Ron Haase, Iroquois County, IL

We had a light 0.05-in. rain shower on Sunday, June 3.  It was cool and cloudy so it soaked into the soil.  It wasn't much but every amount helps when the soil is dry.  The water-holding capacity of the top soil is very important at this time.  The soil directly below is dry.  The next level of moisture is 3 ft. deep or more.  Most area crops only have roots in the topsoil.

We finished sidedressing nitrogen on our corn on June 5 – before we even started last year.  We are now applying our post-emergence application of a herbicide mix which includes glyphosate.  The corn and soybean fields planted in the latter part of May have big lambsquarter plants that the field cultivator or herbicide did not kill.  

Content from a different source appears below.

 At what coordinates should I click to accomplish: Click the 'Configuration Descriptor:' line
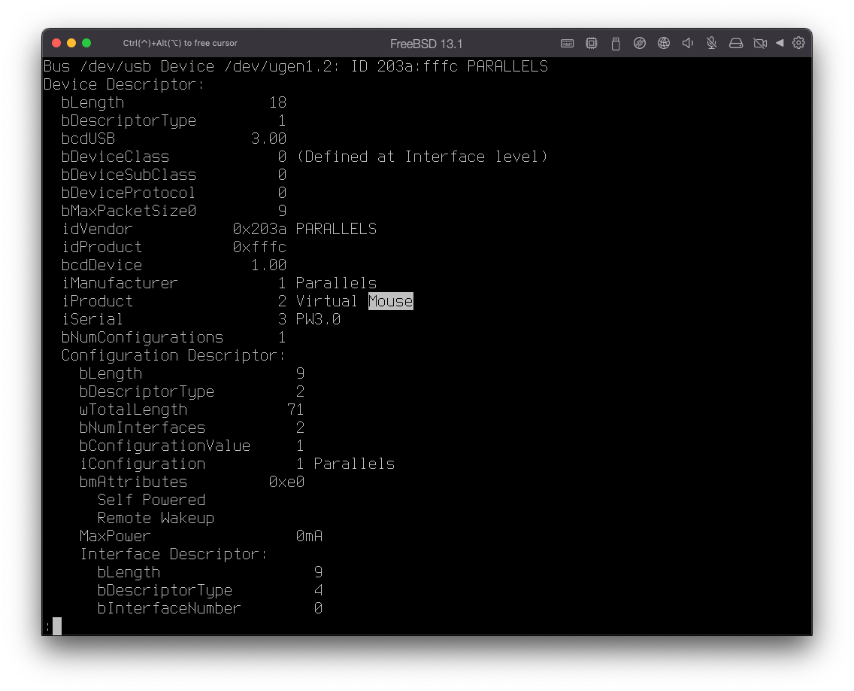pos(173,355)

Corn in the local area ranges from V2 up to V9.  The plants entering V9 will begin rapid stalk growth through internode elongation.  Most soybean fields in the area range from V1 to V3.  Some fields have areas of reduced population due to soybeans being planted into dry soils.  Some plants in the dry areas began to emerge after the shower on May 31.

The local closing prices for June 7 were $6.19 for nearby corn, $5.05 for new-crop corn, $4.99 for fall 2013 corn, $14.18 for nearby soybeans and $13.13 for new-crop beans.